_Given request_.
Reproduce every one of the records below word for word, keeping each line intact.

Rows on where targets are found:

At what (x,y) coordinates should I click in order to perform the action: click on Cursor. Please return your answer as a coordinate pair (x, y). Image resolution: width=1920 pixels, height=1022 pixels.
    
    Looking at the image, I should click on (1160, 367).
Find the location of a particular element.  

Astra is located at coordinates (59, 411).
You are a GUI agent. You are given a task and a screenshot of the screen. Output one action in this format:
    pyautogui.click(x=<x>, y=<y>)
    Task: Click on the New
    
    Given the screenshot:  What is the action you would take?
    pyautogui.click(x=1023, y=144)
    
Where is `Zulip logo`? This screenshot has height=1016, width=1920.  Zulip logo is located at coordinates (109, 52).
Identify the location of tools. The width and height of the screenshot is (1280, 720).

_Output below_.
At what (x,y) coordinates should I click in order to perform the action: click on Cursor. Please return your answer as a coordinate pair (x, y). Image resolution: width=1920 pixels, height=1022 pixels.
    
    Looking at the image, I should click on (1160, 367).
Find the location of a particular element.  

Astra is located at coordinates (59, 411).
You are a GUI agent. You are given a task and a screenshot of the screen. Output one action in this format:
    pyautogui.click(x=<x>, y=<y>)
    Task: Click on the New
    
    Given the screenshot:  What is the action you would take?
    pyautogui.click(x=1023, y=144)
    
Where is `Zulip logo`? This screenshot has height=1016, width=1920.  Zulip logo is located at coordinates (109, 52).
Identify the location of tools. The width and height of the screenshot is (1280, 720).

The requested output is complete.